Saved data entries
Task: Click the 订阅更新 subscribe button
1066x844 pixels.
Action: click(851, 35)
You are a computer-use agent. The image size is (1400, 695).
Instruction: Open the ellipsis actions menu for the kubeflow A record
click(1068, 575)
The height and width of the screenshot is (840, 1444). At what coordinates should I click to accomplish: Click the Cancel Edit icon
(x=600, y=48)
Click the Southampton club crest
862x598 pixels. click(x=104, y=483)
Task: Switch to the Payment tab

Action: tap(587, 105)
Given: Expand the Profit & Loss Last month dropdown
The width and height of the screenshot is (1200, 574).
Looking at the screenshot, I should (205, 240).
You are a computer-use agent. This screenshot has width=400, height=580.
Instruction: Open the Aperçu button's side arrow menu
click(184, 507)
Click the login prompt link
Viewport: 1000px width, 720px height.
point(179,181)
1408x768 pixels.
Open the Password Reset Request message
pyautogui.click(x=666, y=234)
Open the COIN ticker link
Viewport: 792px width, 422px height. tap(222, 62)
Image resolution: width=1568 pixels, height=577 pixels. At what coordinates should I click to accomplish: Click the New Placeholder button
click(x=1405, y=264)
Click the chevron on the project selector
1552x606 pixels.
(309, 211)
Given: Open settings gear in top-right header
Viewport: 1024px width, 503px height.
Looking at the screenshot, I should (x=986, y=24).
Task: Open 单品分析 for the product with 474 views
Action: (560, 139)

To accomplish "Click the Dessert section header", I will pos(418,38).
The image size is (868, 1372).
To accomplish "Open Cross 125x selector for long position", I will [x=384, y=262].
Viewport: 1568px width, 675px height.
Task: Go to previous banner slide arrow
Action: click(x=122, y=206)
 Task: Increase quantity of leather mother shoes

> **What you should do**: All entries should be given again precisely as they appear above.

> **Task answer**:
Task: Click the 订阅更新 subscribe button
1066x844 pixels.
Action: click(851, 35)
You are a computer-use agent. The image size is (1400, 695).
Instruction: Open the ellipsis actions menu for the kubeflow A record
click(1068, 575)
The height and width of the screenshot is (840, 1444). At what coordinates should I click to accomplish: Click the Cancel Edit icon
(x=600, y=48)
Click the Southampton club crest
862x598 pixels. click(x=104, y=483)
Task: Switch to the Payment tab

Action: tap(587, 105)
Given: Expand the Profit & Loss Last month dropdown
The width and height of the screenshot is (1200, 574).
Looking at the screenshot, I should (205, 240).
You are a computer-use agent. This screenshot has width=400, height=580.
Instruction: Open the Aperçu button's side arrow menu
click(184, 507)
Click the login prompt link
Viewport: 1000px width, 720px height.
point(179,181)
1408x768 pixels.
Open the Password Reset Request message
pyautogui.click(x=666, y=234)
Open the COIN ticker link
Viewport: 792px width, 422px height. tap(222, 62)
Image resolution: width=1568 pixels, height=577 pixels. At what coordinates should I click to accomplish: Click the New Placeholder button
click(x=1405, y=264)
Click the chevron on the project selector
1552x606 pixels.
(309, 211)
Given: Open settings gear in top-right header
Viewport: 1024px width, 503px height.
Looking at the screenshot, I should (x=986, y=24).
Task: Open 单品分析 for the product with 474 views
Action: (560, 139)

To accomplish "Click the Dessert section header", I will pos(418,38).
The image size is (868, 1372).
To accomplish "Open Cross 125x selector for long position", I will [x=384, y=262].
Viewport: 1568px width, 675px height.
Task: Go to previous banner slide arrow
Action: click(x=122, y=206)
 Task: Increase quantity of leather mother shoes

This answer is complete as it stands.